[[ DATASET ENTRIES, beginning ]]

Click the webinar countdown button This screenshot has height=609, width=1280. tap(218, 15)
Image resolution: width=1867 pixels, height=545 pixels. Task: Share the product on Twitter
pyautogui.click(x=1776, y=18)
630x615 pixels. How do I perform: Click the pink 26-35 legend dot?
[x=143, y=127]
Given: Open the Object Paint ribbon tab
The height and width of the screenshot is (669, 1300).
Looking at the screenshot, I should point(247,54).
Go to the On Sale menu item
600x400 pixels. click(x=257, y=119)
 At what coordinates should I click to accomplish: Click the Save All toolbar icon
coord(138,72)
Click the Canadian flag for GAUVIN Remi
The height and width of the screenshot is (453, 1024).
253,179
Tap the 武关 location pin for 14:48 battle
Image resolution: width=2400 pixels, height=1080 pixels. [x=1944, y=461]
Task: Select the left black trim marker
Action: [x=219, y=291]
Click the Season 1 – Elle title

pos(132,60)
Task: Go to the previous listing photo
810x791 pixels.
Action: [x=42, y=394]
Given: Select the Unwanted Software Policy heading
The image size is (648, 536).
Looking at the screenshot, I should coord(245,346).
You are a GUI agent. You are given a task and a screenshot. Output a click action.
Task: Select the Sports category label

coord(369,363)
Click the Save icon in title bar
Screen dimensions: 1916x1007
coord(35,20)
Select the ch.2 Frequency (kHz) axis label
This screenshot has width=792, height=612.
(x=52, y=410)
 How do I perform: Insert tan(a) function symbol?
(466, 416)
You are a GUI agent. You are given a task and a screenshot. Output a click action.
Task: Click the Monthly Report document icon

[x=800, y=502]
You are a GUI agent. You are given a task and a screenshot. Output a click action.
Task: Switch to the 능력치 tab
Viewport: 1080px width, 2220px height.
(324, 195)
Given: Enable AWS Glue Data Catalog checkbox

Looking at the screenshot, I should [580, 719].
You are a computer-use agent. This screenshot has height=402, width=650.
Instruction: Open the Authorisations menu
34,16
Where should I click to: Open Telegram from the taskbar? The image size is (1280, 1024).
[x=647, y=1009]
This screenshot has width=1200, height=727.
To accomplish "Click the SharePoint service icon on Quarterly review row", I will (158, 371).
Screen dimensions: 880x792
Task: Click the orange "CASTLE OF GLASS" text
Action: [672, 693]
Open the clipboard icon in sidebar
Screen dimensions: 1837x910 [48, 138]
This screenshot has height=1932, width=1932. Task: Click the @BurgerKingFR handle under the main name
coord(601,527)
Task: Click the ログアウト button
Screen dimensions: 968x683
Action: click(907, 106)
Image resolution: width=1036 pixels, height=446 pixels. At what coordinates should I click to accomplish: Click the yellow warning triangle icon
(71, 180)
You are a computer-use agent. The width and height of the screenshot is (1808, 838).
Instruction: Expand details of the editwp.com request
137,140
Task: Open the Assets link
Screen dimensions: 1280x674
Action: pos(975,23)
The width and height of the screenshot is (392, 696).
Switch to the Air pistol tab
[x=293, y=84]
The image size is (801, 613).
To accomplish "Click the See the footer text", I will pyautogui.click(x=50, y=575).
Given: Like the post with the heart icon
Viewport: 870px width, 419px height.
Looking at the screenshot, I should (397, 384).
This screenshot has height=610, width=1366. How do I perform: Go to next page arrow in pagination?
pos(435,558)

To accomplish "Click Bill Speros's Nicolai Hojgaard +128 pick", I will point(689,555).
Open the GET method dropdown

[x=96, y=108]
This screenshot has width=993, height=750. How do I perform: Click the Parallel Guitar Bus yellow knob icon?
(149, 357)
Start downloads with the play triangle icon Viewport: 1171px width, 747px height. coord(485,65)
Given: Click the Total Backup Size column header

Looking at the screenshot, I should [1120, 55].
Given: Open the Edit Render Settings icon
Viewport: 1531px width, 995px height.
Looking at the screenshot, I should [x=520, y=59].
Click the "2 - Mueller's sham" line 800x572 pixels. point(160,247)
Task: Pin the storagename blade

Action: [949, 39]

[[ DATASET ENTRIES, end ]]

INSTRUCTIONS FOR THE TASK: When a line of the records above contains the string "button", count it once; then give the total and nothing else.

RESPONSE TO THIS TASK: 2